Variability of the SIRT3 gene, human silent information regulator Sir2 homologue, and survivorship in the elderly

Abstract

The human sirtuin 3 (SIRT3) gene encodes a putative mitochondrial NAD-dependent deacetylase (SIRT3) which belongs to the evolutionary conserved family of sirtuin 2 proteins. Studies in model organisms have demonstrated that SIR2 genes control lifespan, while no data are available regarding a possible role of SIRT3 in human longevity. By analysing the genotype-specific survival function relevant to the G477T marker of SIRT3, we found that in males the TT genotype increases (p=0.0272), while the GT genotype decreases (p=0.0391) survival in the elderly. Since SIRT3 lies in a chromosomal region (11p15.5) where four genes potentially associated with longevity are located (HRAS1, Insulin-like Growth Factor 2, Proinsulin, and Tyrosine Hydroxylase) we tested for linkage-disequilibrium between G477T alleles and alleles of the above genes. The disequilibrium was not significant in any case, thus suggesting that SIRT3 itself, or a gene strictly linked to SIRT3, may have a role in human longevity.

Introduction

The human sirtuin 3 (SIRT3) gene codes for a mitochondrial protein (SIRT3) (Schwer et al., 2002, Onyango et al., 2002) which is homologous to the yeast protein Sir2p (silent information regulator 2 protein) the founding member of a large family of NAD+ dependent protein deacetylases named sirtuins (Smith et al., 2000). The SIR2 gene is a key determinant in yeast lifespan: indeed null mutations of SIR2 shorten while an extra-copy of SIR2 extends lifespan, probably through chromatin silencing in the ribosomal DNA repeats (Kaeberlein et al., 1999, Sinclair and Guarente, 1997). Also in C. elegans a SIR2 homologue, sir-2.1, seems to modulate lifespan through a mechanism actually unknown, but probably associated with the insulin signalling pathway (Tissenbaum and Guarente, 2001). The role played by Sir2p as NAD+ dependent protein deacetylase links cellular metabolism, transcriptional silencing and ageing (Guarente, 2000) and it has been proposed that SIR2 genes may regulate ageing in many species, possibly by coordinating the pace of ageing to the metabolic rate (Guarente and Kenyon, 2000, Guarente, 2001).

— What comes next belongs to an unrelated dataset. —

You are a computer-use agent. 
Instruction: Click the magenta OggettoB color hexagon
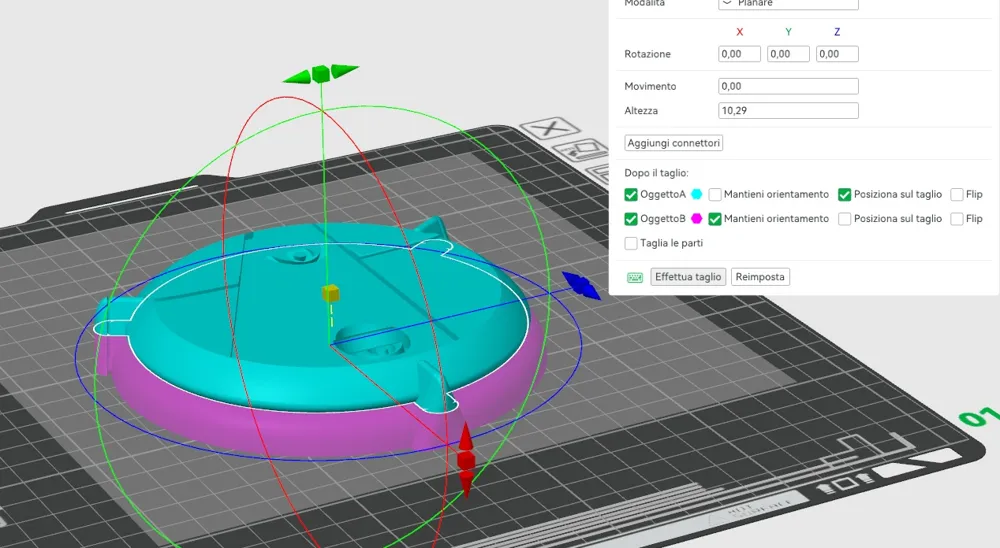[x=697, y=218]
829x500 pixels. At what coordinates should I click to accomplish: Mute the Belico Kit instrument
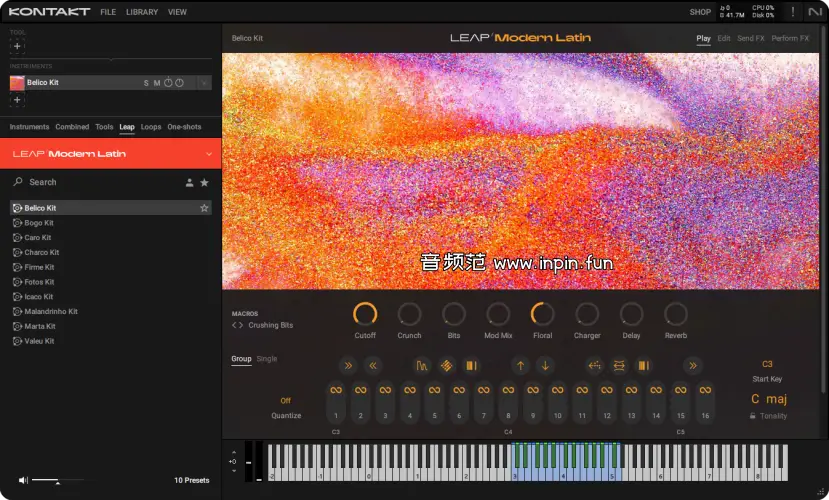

The SIRT3 gene (www.ncbi.nlm.nih.gov/omim: MIM 604481; contig NT_035113) lies at the telomeric terminal on 11p15.5 chromosome. Allelic association studies carried out in people older than 100 years showed that a relationship exists between longevity and polymorphism of four genes located in this region. In particular, by analysing an STR marker of the Tyrosine Hydroxylase (TH) gene, as well as the haplotypes defined by this marker and RFLPs of Proinsulin (INS) and Insulin-like Growth Factor 2 (IGF2) genes, significant age-related variations of the allelic pool had been observed (De Luca et al., 2001, Tan et al., 2002); similar age-related variations were also found for the 3′VNTR marker of the HRAS1 gene (Bonafè et al., 2002). The HRAS1 gene (contig NT_035113) lies at 0.665 Mb from the telomere, while the genes IGF2, INS and TH lie at 2.112, 2.140, and 2.145 Mb, respectively, from the telomeric terminal and are comprised within the contig NT_028310. Therefore, within a short piece of chromosome, five genes potentially involved in longevity are located.

The effect exerted on yeast and worm lifespan by sirtuin 2 genes, as well as the location of SIRT3 in the 11p15.5 chromosomal region, prompted us to investigate whether variants of this gene were associated with longevity. Since polymorphisms of SIRT3 were not known, we first searched for variability in the SIRT3 region encoding for a core domain that contains short motifs of conserved amino acids (Frye, 1999, Frye, 2000). After the identification of a SNP marker in exon 3, we used this marker in searching for possible modifications of the genetic pool which may occur as the population ages and survival selection operates.